De jeugdhulpverlening in Hoogeveen heeft hopeloos gefaald in de zorg voor de 8-jarige Sharleyne Remouchamps, die op 8 juni vorig jaar overleed na een val van haar flat. Dat stellen hoogleraar jeugdrecht Mariëlle Bruning en oud-kinderrechter Frans van der Reijt op basis van (politie)documenten en verslagen van hulpverleners die in het bezit zijn van ZEMBLA. Al in 2012, drie jaar voor haar noodlottige dood, waren bij de politie en de jeugdhulp- verlening meerdere meldingen bekend over verwaarlozing, huiselijk geweld en alcoholverslaving in de woning van de moeder van Sharleyne. In 2012 hadden hulpverleners voldoende redenen om in te grijpen, stelt Van der Reijt: 'Ik zou toen al zeker een ondertoezichtstelling hebben uitgesproken (…) dat is evident voor mij'. Hoogleraar Bruning: 'Er was alle aanleiding om zeer zorgvuldig onderzoek te doen (…). Dan zou er vanaf 2012 wettelijk toezicht op de veiligheid van het meisje zijn geweest'.
Onderzoek loopt nog
Na de dood van Sharleyne gold de moeder enige tijd als verdachte, maar het OM heeft de ware toedracht niet kunnen vaststellen. Het meisje woonde bij haar moeder, met haar vader had ze een omgangsregeling.
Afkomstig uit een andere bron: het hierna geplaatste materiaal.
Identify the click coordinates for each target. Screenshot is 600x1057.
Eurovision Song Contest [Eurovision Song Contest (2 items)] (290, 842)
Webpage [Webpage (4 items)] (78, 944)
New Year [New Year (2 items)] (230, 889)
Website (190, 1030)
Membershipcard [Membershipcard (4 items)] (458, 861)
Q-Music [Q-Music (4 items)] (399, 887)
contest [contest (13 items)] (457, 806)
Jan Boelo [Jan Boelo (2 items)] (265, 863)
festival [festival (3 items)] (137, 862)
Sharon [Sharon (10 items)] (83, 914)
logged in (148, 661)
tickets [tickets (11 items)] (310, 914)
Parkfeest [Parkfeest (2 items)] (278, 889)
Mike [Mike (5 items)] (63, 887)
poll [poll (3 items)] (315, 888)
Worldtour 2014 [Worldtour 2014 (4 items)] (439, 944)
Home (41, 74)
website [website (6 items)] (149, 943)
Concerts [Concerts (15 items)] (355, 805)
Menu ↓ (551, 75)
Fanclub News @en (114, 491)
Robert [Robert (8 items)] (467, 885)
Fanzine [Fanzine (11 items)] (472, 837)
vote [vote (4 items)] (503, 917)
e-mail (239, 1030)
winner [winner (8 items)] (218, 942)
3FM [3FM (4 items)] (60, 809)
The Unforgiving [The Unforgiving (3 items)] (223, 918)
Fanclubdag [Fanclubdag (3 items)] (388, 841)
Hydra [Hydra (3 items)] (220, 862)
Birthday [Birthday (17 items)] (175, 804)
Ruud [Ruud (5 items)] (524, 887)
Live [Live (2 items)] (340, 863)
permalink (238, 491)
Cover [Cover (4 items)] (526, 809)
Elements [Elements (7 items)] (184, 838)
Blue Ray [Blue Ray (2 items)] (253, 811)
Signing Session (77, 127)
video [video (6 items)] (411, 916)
Op dit moment loopt nog steeds
een onderzoek
van de Inspectie Jeugdzorg, de IGZ en van de Inspectie Veiligheid en Justitie naar het handelen van de hulpverleners. De advocaat van de vader van Sharleyne wil dat het OM de zaak heropent en gaat de hulpverleners civiel aansprakelijk stellen voor het overlijden van Sharleyne. Desnoods
tot aan het Europees Hof. Mr. Poortman: '
We gaan de instanties hiervoor ter verantwoording roepen en hopen dat ze erkennen, met het schaamrood op de kaken, dat ze hebben gefaald'
. Volgens hoogleraar Bruning zal de rechter niet anders kunnen concluderen: '
De overheid heeft gefaald in de bescherming van dit meisje. Er is nooit een ondertoezichtstelling uitgesproken, de Raad voor de Kinderbescherming is er nooit bij betrokken en Veilig Thuis meldingen hebben niet tot onderzoek geleid. Ik denk dat het Europees Hof voor de Mensenrechten tot de conclusie zou komen dat Nederland hier echt gefaald heeft'
.
Meerdere meldingen
Uit de documenten, in handen van ZEMBLA, blijkt dat buurtbewoners, de politie, de vader en ook de woningstichting verschillende keren meldingen hebben gedaan. Meldingen over drankmisbruik door de moeder, huiselijk geweld en ernstige verwaarlozing van Sharleyne. In rapportages van de hulpverlening na 2012 wordt onder meer gesteld: “dat is geen veilige plek voor Sharleyne”, maar ook “veiligheid ligt in eerste instantie bij ouders” en “flatbewoners kunnen toezicht houden”. De hulpverleners hebben het meisje sinds 2012 maar één keer onderzocht. Hoogleraar Bruning: '
Het is
echt onbegrijpelijk hoe onzichtbaar dit kind is gebleven in een zaak waar er zulke serieuze meldingen waren (…). Woningbouwverenigingen houden zich doorgaans niet bezig met de veiligheid van kinderen. Dan moeten alle signalen op rood staan. Alle alarmknoppen aangezet worden om goed te gaan onderzoeken hoe het met het kind is gesteld
”. De zorgen over de veiligheid van Sharleyne houden aan tot haar dood in 2015.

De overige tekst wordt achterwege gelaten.